> _Work to be completed_
Repeat exactly the lines of the records below, starting at the line containing "You are a GUI" and ending at the line containing "Given: Switch to the Money tab". Leave the pictures out.
##### Task input
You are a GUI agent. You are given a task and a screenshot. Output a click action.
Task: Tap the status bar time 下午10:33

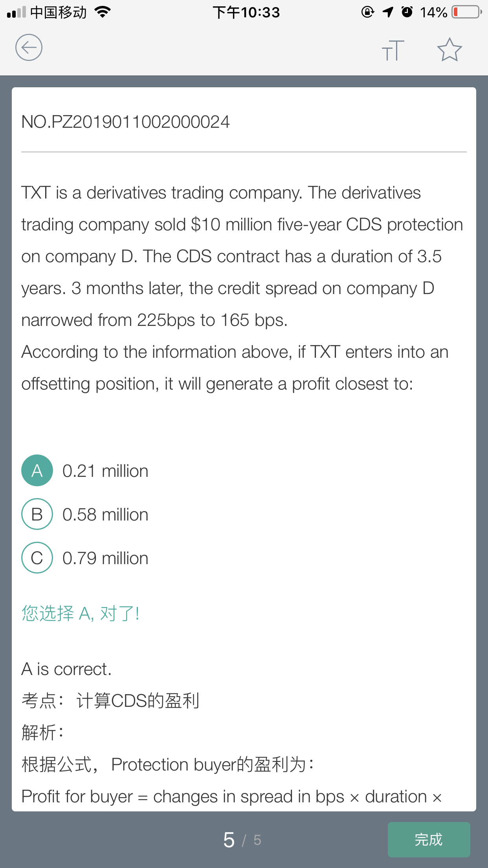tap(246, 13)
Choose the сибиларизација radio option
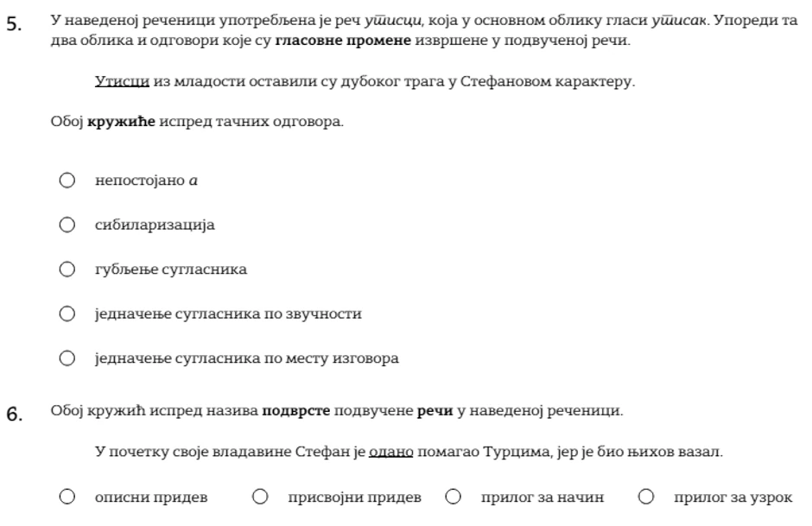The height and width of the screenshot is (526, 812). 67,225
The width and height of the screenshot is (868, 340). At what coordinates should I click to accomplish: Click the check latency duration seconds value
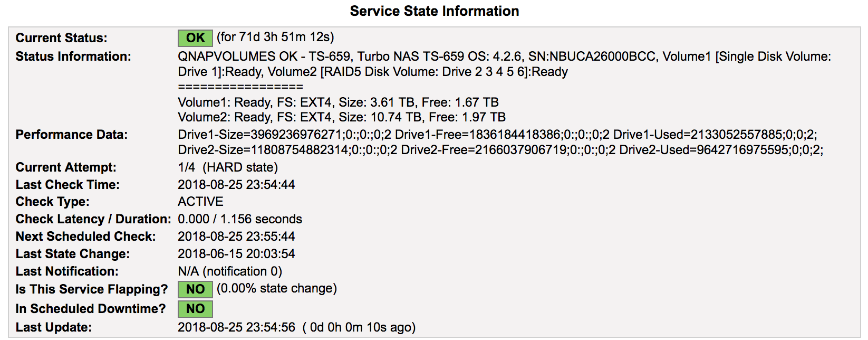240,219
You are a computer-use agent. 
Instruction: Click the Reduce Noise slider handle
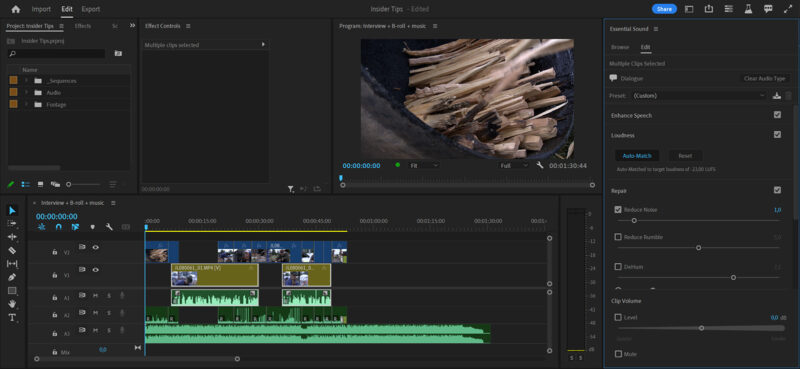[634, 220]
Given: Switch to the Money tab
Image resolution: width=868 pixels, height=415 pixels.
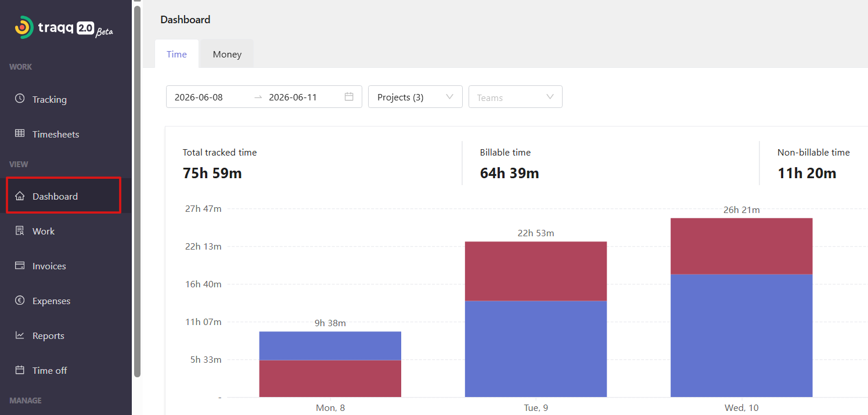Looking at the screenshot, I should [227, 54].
##########
##### Task input
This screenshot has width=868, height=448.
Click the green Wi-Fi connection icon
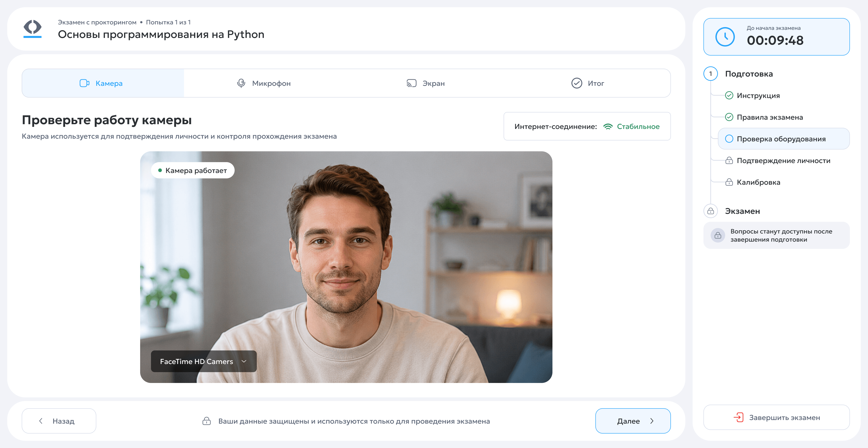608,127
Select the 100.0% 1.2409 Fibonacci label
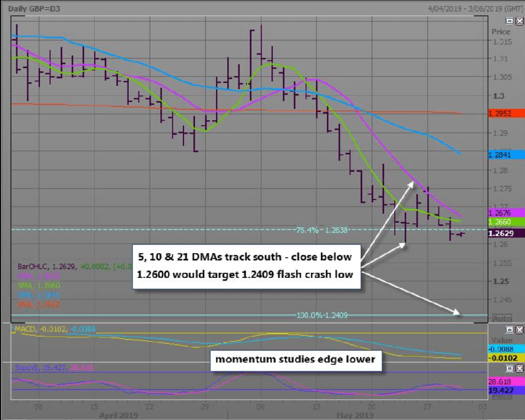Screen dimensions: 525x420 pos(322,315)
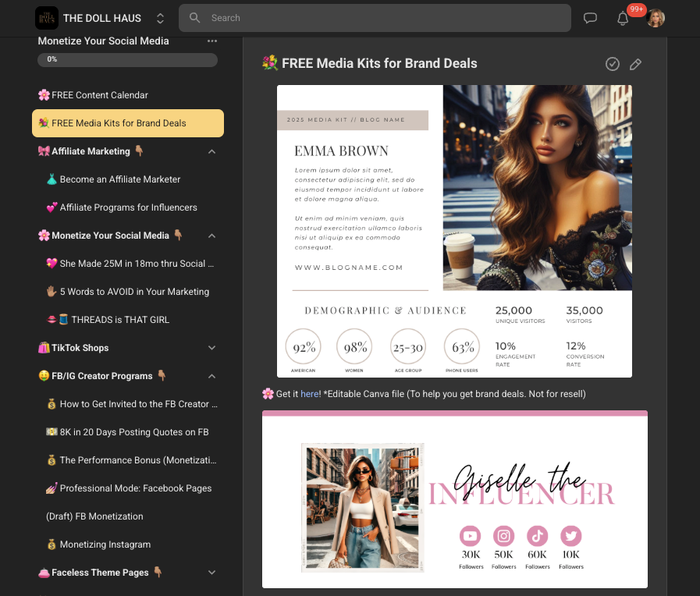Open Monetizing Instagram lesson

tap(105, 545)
##########
##### Task input
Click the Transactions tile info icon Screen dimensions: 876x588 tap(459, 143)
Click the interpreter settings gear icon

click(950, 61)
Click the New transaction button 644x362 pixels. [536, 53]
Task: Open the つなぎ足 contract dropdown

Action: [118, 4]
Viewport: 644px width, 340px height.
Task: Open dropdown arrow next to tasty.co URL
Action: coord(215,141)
##########
> _Response to the task_
You are a GUI agent. You are given a task and a screenshot. Output a click action.
Task: Tap the status bar time 下午10:33

tap(246, 13)
Choose the сибиларизација radio option
The height and width of the screenshot is (526, 812). 67,225
The width and height of the screenshot is (868, 340). At what coordinates should I click to accomplish: Click the check latency duration seconds value
240,219
You are a computer-use agent. 
Instruction: Click the Reduce Noise slider handle
[634, 220]
Given: Switch to the Money tab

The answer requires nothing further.